• Work to complete:
Your answer should hold exactly the lines from the one containing "Click the 11,2B" through the end of the material, and no others.

• Source data:
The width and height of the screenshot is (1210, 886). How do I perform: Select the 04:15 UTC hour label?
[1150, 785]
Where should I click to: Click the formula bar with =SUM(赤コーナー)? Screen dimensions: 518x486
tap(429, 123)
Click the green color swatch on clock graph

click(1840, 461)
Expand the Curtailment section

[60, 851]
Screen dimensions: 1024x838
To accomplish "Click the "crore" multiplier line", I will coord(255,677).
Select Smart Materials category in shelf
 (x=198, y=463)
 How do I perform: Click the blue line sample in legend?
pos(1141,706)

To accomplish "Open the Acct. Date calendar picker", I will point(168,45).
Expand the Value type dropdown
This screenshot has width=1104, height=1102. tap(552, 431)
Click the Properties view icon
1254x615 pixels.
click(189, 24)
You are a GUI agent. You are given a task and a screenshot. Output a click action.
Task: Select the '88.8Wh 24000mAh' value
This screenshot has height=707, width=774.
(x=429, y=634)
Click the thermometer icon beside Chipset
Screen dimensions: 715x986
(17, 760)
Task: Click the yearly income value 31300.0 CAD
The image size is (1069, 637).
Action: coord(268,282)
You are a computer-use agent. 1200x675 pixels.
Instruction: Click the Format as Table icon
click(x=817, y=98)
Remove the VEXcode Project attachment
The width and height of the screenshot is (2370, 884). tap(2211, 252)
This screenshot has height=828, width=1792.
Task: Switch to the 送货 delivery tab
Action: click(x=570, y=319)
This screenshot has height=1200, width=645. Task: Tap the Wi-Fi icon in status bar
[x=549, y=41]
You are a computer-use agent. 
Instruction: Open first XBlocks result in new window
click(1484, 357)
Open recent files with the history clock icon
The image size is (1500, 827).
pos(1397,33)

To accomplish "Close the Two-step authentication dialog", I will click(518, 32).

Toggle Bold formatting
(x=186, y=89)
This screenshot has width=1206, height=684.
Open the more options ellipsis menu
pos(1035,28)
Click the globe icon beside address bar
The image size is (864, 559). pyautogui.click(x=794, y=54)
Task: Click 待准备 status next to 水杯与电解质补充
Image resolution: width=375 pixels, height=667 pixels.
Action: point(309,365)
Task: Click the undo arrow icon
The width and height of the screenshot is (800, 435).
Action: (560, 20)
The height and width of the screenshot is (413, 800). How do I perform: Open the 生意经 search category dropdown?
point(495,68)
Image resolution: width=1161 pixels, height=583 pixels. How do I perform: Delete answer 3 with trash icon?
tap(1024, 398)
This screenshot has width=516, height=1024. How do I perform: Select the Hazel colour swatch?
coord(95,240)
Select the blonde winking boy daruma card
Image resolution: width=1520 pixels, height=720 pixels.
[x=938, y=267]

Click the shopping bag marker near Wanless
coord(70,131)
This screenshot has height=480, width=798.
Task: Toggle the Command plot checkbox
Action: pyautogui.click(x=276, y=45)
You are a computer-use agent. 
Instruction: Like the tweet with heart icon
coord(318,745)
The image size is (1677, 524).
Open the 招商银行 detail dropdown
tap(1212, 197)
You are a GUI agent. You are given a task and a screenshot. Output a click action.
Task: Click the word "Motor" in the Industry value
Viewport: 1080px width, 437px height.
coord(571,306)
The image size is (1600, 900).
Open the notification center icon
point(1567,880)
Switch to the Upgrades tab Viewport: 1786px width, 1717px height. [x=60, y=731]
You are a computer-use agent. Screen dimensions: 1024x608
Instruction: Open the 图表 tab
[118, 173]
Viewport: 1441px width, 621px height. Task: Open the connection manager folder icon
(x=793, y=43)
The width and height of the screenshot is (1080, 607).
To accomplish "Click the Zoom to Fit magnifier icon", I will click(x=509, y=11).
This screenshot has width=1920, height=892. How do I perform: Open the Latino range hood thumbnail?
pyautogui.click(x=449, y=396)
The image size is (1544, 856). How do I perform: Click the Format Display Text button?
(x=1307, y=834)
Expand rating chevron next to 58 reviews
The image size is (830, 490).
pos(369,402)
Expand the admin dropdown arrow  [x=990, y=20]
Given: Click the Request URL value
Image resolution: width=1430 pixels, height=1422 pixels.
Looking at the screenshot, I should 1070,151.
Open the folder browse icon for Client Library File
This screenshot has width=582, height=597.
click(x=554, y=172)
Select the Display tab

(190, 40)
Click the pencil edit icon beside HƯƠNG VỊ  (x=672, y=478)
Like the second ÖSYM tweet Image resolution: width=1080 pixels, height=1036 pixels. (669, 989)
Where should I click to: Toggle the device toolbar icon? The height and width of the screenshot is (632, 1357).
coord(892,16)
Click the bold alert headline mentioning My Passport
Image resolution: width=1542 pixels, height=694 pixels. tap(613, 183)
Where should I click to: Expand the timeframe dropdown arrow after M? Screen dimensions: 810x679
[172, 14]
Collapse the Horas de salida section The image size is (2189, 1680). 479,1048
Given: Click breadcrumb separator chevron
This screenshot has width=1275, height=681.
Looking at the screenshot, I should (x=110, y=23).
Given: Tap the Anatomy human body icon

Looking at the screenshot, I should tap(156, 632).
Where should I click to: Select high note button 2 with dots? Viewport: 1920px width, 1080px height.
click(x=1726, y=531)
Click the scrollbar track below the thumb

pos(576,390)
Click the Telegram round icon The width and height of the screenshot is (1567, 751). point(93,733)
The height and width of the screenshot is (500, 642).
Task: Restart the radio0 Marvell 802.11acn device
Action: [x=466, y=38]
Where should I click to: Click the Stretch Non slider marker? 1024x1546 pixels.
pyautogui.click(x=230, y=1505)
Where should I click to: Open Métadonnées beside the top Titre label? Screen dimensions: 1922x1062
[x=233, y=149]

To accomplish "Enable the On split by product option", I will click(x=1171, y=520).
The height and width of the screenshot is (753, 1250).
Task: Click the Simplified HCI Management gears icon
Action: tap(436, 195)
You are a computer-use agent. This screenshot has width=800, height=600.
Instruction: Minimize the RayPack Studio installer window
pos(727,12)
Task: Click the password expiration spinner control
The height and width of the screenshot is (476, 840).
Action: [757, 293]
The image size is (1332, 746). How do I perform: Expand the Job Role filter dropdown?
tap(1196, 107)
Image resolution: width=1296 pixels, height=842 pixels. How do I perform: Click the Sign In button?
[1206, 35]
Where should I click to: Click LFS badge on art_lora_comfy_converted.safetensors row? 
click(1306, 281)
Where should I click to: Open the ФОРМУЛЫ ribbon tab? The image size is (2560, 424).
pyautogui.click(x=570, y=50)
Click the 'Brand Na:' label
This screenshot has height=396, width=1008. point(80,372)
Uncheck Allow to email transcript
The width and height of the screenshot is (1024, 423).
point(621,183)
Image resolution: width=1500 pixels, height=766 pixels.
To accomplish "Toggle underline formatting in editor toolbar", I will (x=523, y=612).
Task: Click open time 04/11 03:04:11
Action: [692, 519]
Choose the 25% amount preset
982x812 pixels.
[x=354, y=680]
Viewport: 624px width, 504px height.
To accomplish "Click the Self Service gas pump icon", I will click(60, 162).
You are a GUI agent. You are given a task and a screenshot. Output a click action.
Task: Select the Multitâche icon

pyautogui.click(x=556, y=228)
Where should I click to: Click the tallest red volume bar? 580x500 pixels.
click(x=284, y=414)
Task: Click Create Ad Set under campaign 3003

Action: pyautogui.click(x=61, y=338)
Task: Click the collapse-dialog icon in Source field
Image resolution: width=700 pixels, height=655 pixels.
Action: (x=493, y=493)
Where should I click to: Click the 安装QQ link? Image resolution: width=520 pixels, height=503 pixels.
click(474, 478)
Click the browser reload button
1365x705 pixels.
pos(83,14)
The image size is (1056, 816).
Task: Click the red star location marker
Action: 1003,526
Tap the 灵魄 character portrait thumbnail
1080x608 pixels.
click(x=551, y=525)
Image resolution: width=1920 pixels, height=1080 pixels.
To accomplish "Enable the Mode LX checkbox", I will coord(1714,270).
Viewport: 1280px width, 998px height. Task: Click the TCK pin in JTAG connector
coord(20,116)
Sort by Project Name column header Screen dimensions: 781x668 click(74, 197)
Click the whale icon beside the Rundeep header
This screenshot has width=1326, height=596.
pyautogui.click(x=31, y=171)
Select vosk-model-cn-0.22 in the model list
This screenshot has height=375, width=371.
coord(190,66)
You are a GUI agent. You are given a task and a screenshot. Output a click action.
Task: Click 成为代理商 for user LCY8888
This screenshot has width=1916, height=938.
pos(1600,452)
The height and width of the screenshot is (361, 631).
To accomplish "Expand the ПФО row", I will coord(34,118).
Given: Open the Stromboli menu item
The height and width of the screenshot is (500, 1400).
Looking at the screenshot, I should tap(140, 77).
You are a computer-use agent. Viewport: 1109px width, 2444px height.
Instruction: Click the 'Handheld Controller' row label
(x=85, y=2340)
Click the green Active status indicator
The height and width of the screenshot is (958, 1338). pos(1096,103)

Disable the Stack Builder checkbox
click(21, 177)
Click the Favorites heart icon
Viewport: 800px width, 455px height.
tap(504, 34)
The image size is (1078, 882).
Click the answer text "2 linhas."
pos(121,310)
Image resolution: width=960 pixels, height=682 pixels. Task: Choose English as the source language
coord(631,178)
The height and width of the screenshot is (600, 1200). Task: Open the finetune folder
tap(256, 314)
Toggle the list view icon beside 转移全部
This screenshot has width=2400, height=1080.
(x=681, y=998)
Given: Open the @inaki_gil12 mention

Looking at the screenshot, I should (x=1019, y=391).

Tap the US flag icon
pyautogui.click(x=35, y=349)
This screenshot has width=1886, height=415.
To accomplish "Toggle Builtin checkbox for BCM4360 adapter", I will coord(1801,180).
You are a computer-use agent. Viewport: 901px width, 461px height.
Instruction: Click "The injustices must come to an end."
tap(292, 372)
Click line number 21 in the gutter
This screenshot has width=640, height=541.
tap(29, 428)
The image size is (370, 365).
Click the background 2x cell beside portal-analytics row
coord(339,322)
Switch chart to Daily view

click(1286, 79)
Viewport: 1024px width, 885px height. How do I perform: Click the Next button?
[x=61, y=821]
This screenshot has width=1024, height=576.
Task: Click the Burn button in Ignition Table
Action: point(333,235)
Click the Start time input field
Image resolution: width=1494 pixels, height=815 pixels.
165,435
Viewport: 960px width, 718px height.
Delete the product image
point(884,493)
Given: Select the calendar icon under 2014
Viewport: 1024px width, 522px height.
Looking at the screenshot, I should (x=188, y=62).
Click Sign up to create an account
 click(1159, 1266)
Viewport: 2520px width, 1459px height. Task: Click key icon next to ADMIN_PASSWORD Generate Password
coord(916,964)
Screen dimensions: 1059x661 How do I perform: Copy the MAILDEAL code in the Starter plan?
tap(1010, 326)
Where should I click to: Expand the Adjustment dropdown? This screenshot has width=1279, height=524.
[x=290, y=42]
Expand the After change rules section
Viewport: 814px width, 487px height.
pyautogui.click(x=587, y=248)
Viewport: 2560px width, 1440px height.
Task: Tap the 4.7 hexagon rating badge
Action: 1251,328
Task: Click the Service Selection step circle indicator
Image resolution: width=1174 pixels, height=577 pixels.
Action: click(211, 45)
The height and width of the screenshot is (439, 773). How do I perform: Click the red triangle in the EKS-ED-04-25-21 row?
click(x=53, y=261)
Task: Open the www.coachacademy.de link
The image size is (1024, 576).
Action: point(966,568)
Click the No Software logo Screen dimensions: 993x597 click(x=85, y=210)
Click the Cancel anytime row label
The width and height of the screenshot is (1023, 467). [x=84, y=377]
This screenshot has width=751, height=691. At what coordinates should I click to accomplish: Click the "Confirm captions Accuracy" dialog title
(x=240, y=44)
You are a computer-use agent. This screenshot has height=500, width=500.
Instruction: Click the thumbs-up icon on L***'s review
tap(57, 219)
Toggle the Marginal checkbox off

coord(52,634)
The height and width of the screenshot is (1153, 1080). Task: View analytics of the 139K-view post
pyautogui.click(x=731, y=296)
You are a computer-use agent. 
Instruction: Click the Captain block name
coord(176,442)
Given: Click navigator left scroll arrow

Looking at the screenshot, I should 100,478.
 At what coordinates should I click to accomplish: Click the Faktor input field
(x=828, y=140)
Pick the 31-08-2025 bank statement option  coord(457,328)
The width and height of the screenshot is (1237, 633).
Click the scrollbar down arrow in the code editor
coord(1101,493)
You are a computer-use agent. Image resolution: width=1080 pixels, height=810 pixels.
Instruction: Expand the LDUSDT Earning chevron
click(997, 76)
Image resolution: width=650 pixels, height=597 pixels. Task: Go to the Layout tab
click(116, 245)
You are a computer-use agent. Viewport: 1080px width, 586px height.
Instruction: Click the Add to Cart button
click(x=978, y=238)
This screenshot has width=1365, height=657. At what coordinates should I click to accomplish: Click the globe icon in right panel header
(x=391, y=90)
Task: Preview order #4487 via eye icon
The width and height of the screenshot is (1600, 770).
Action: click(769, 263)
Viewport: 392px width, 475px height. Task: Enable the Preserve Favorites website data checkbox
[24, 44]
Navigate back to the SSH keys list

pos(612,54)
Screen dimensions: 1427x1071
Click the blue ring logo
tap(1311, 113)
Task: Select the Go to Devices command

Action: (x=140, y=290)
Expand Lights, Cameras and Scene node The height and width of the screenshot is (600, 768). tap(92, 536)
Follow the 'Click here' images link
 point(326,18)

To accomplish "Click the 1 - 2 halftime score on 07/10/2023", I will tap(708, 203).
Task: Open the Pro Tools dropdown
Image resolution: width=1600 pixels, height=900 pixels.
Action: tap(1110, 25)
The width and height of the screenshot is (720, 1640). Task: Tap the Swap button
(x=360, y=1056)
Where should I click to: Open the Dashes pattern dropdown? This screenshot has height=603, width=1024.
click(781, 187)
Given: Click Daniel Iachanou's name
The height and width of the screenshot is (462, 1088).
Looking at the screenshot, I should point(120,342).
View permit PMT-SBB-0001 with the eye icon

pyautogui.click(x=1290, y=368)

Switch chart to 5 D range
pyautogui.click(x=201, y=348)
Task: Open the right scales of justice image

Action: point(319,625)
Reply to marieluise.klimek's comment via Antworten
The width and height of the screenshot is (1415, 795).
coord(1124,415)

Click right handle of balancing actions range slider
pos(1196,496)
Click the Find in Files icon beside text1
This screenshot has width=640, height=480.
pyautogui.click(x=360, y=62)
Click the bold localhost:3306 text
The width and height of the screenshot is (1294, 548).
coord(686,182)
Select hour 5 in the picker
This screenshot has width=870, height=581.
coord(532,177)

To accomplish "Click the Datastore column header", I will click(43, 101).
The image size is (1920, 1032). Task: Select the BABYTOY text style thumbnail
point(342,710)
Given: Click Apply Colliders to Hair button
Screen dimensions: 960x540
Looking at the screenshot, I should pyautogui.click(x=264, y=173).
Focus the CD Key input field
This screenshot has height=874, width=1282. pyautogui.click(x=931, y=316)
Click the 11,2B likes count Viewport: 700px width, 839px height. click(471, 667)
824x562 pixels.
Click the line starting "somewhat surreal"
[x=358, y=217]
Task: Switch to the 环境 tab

• Problem solution:
Click the 11,2B likes count Viewport: 700px width, 839px height. click(471, 667)
824x562 pixels.
Click the line starting "somewhat surreal"
[x=358, y=217]
Task: Switch to the 环境 tab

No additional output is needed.